I am trying to implement this fairly straightforward function as a CUDA kernel using Numba:
@nb.njit(parallel=True)
def sum_pixel_signals_cpu(pixels_signals, signals, index_map):
for it in nb.prange(signals.shape[0]):
for ipix in nb.prange(signals.shape[1]):
index = index_map[it][ipix]
start_tick = track_starts[it] // consts.t_sampling
for itick in nb.prange(signals.shape[2]):
itime = int(start_tick+itick)
pixels_signals[index, itime] += signals[it][ipix][itick]
This function works fine and the result is what I expect. I tried to implement it a CUDA-equivalent version with this piece of code:
@cuda.jit
def sum_pixel_signals(pixels_signals, signals, index_map):
it, ipix, itick = cuda.grid(3)
if it < signals.shape[0] and ipix < signals.shape[1]:
index = index_map[it][ipix]
start_tick = track_starts[it] // consts.t_sampling
if itick < signals.shape[2]:
itime = int(start_tick+itick)
cuda.atomic.add(pixels_signals, (index, itime), signals[it][ipix][itick])

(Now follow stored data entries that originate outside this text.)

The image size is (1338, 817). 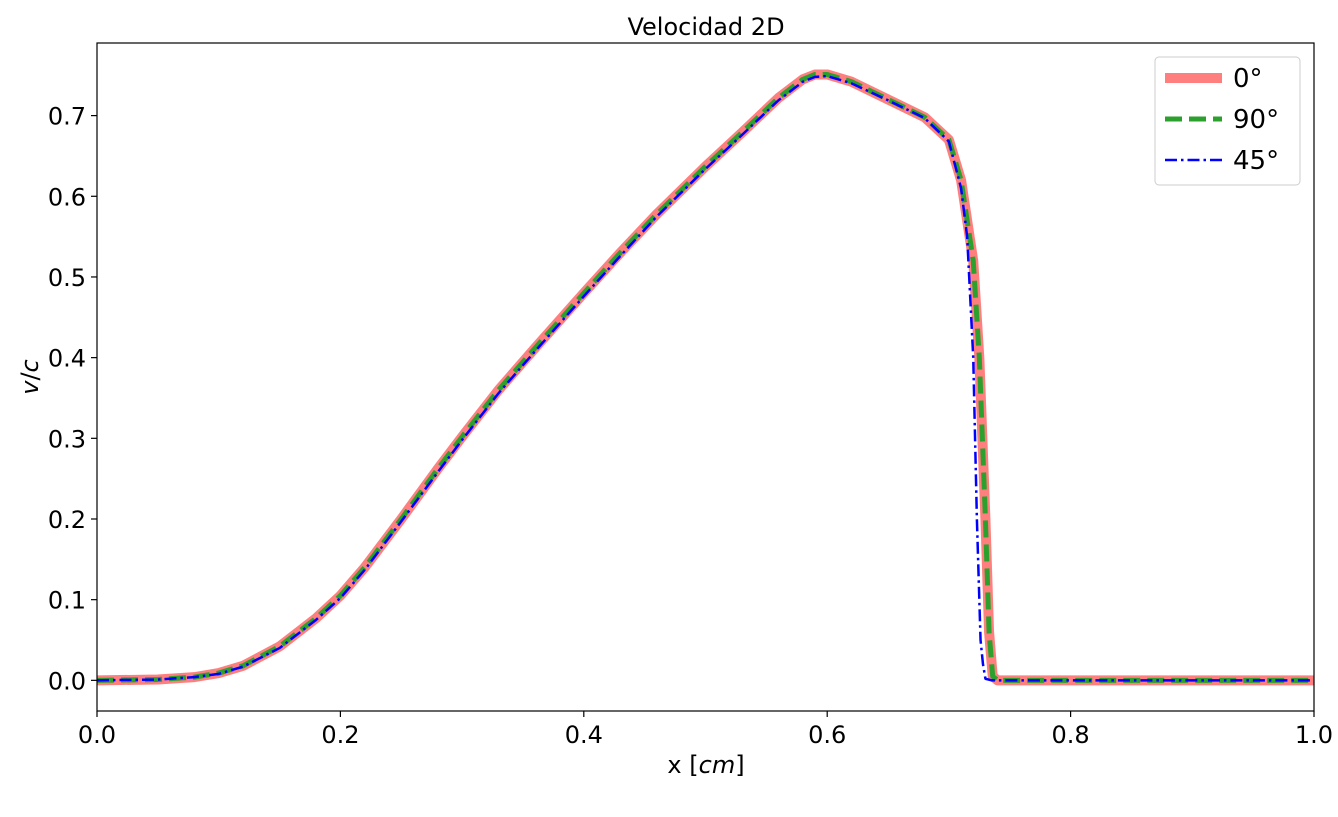 I want to click on y-tick-label: 0.5, so click(x=67, y=278).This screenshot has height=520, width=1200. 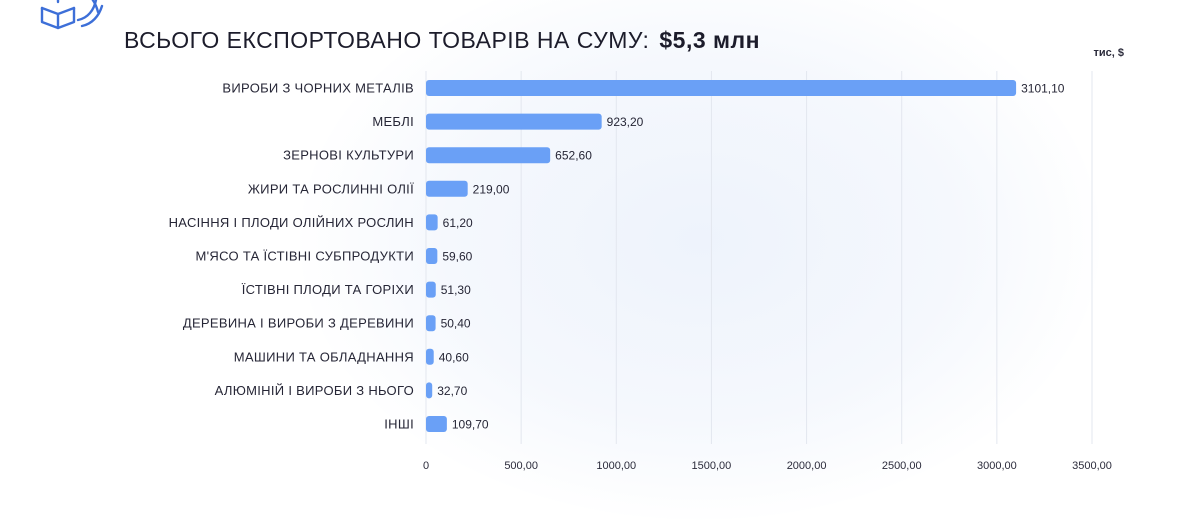 I want to click on x-tick-label: 1000,00, so click(x=616, y=466).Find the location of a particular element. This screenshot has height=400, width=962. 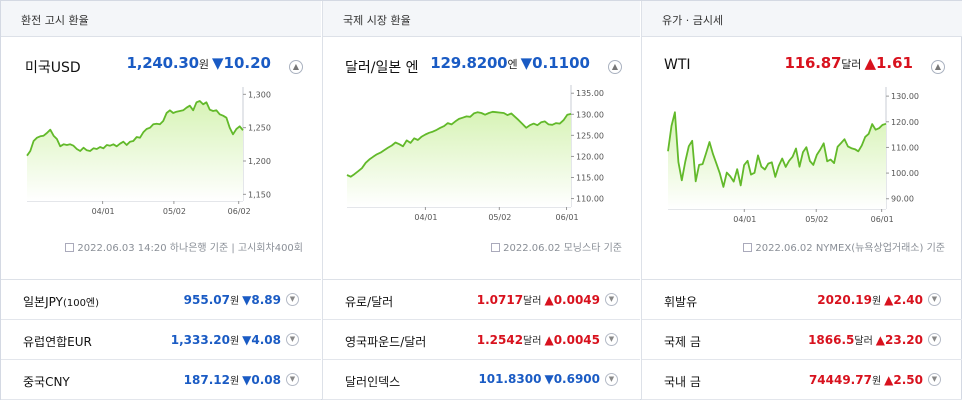

panel-header: 환전 고시 환율 is located at coordinates (161, 19).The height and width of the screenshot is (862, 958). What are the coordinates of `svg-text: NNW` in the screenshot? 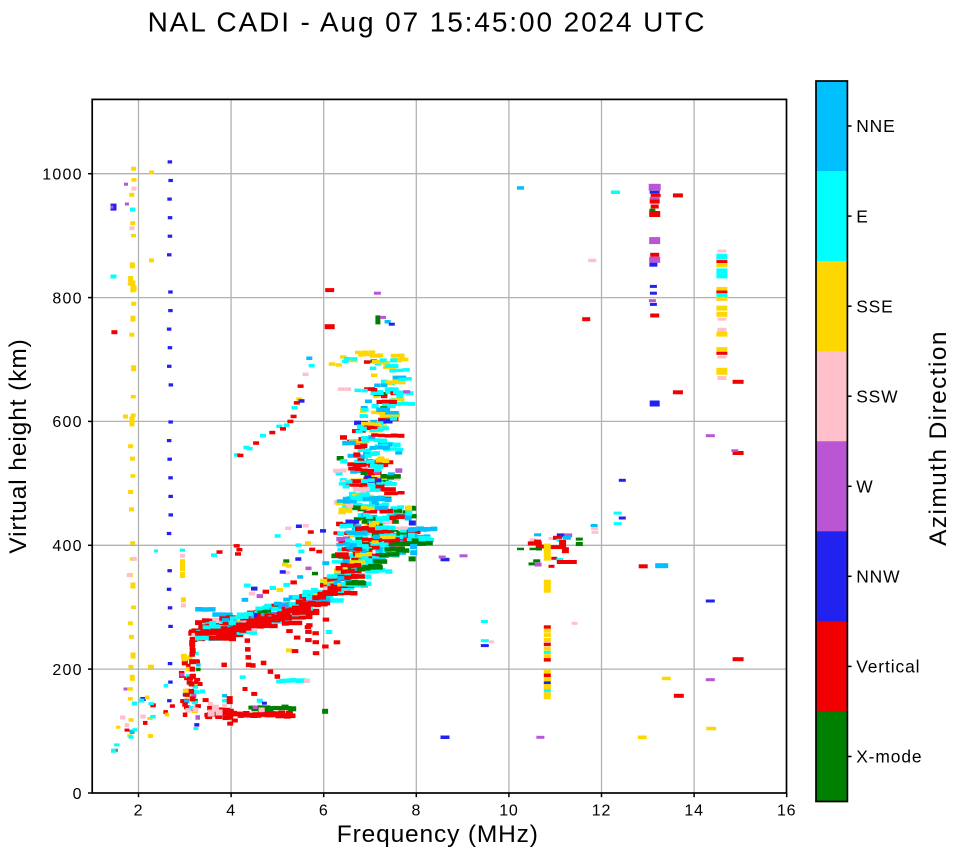 It's located at (878, 577).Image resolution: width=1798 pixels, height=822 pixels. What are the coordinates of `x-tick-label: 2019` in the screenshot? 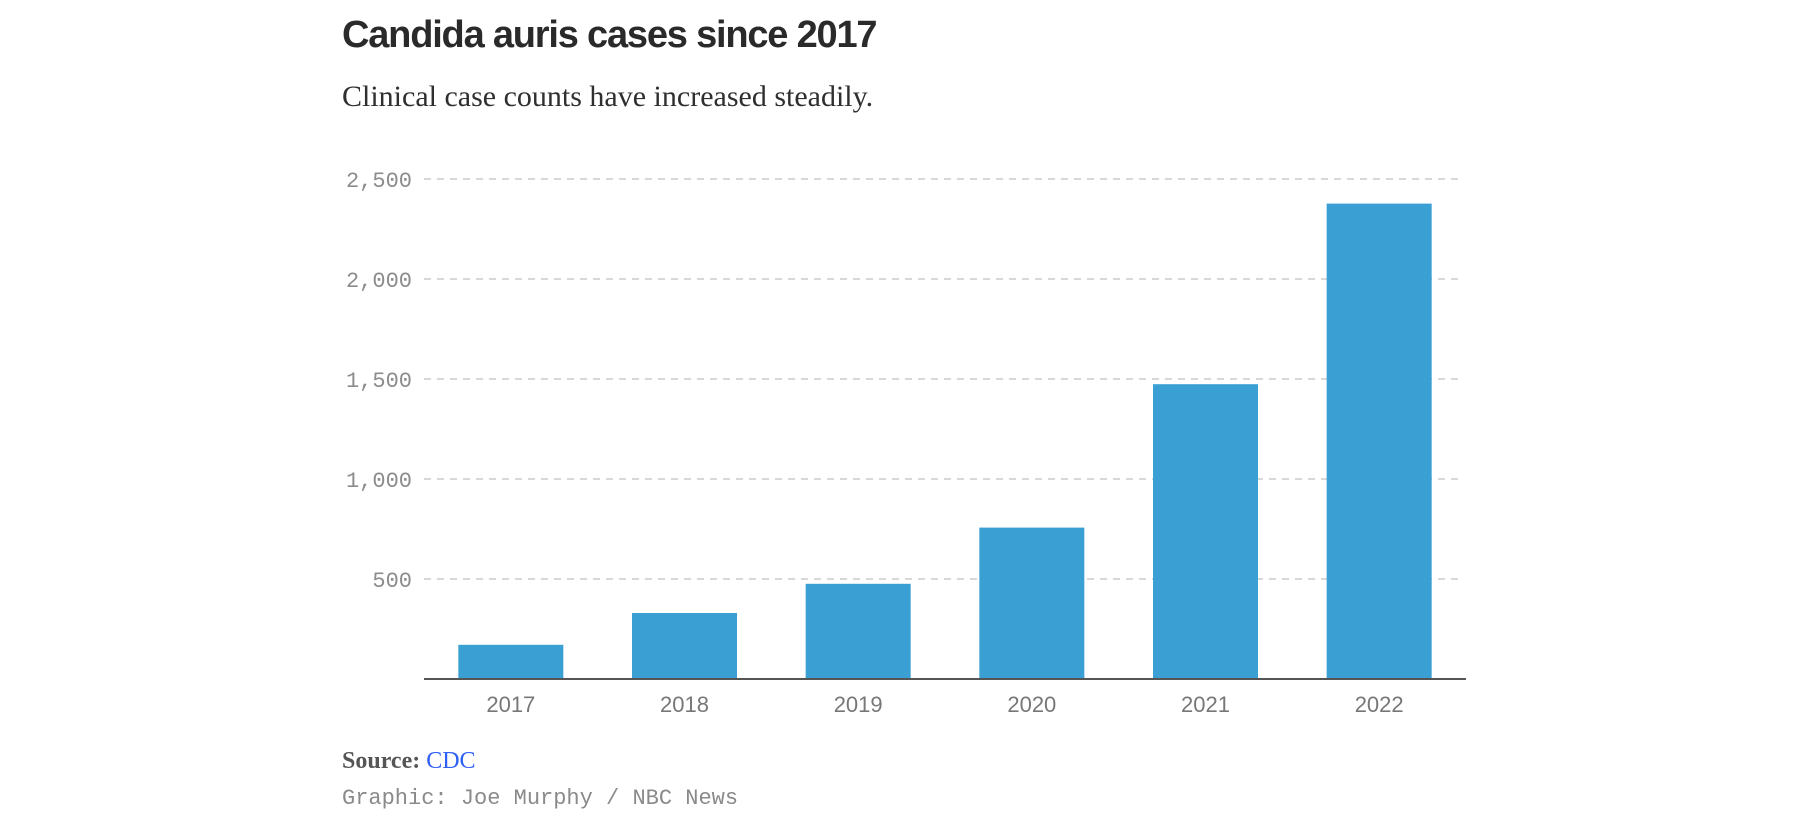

Unfortunately, when I call the kernel, I get this not very helpful error message:
ERROR:numba.cuda.cudadrv.driver:Call to cuMemcpyDtoH results in UNKNOWN_CUDA_ERROR
---------------------------------------------------------------------------
CudaAPIError Traceback (most recent call last)
<ipython-input-14-3786491325e7> in <module>
----> 1 sum_pixel_signals[threadsperblock,blockspergrid](pixels_signals, d_signals, pixel_index_map)
I don't understand what I am doing wrong. Is there a way to at least debug this kind of error messages?